EXERCISE REQUIREMENTS:
Swap "black" for "dark" in the data, starting with the line that contains "Click the PDF" and going on through the line that contains "will (1758, 381).", and give those lines again with nothing else altered.

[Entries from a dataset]

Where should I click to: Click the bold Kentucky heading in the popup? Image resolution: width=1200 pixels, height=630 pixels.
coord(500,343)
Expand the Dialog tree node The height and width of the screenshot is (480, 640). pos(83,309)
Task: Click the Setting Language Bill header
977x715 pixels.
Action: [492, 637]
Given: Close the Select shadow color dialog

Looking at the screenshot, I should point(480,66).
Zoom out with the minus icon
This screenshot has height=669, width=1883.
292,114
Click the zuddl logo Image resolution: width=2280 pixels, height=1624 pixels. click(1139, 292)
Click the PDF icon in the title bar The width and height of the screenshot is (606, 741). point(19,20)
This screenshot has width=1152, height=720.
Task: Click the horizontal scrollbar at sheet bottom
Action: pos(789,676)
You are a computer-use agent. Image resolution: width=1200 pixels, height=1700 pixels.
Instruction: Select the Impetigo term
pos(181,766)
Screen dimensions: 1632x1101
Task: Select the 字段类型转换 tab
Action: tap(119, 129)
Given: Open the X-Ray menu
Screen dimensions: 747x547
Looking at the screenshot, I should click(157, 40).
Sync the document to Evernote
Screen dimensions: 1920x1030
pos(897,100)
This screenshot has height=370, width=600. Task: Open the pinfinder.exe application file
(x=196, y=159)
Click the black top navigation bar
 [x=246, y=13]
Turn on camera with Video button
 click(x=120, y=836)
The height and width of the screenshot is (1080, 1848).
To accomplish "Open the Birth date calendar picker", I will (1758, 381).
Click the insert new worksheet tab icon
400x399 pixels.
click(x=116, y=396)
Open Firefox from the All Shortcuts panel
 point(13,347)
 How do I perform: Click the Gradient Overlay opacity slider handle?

SOLUTION:
Click the PDF icon in the title bar The width and height of the screenshot is (606, 741). point(19,20)
This screenshot has width=1152, height=720.
Task: Click the horizontal scrollbar at sheet bottom
Action: pos(789,676)
You are a computer-use agent. Image resolution: width=1200 pixels, height=1700 pixels.
Instruction: Select the Impetigo term
pos(181,766)
Screen dimensions: 1632x1101
Task: Select the 字段类型转换 tab
Action: tap(119, 129)
Given: Open the X-Ray menu
Screen dimensions: 747x547
Looking at the screenshot, I should click(157, 40).
Sync the document to Evernote
Screen dimensions: 1920x1030
pos(897,100)
This screenshot has height=370, width=600. Task: Open the pinfinder.exe application file
(x=196, y=159)
Click the dark top navigation bar
 [x=246, y=13]
Turn on camera with Video button
 click(x=120, y=836)
The height and width of the screenshot is (1080, 1848).
To accomplish "Open the Birth date calendar picker", I will (1758, 381).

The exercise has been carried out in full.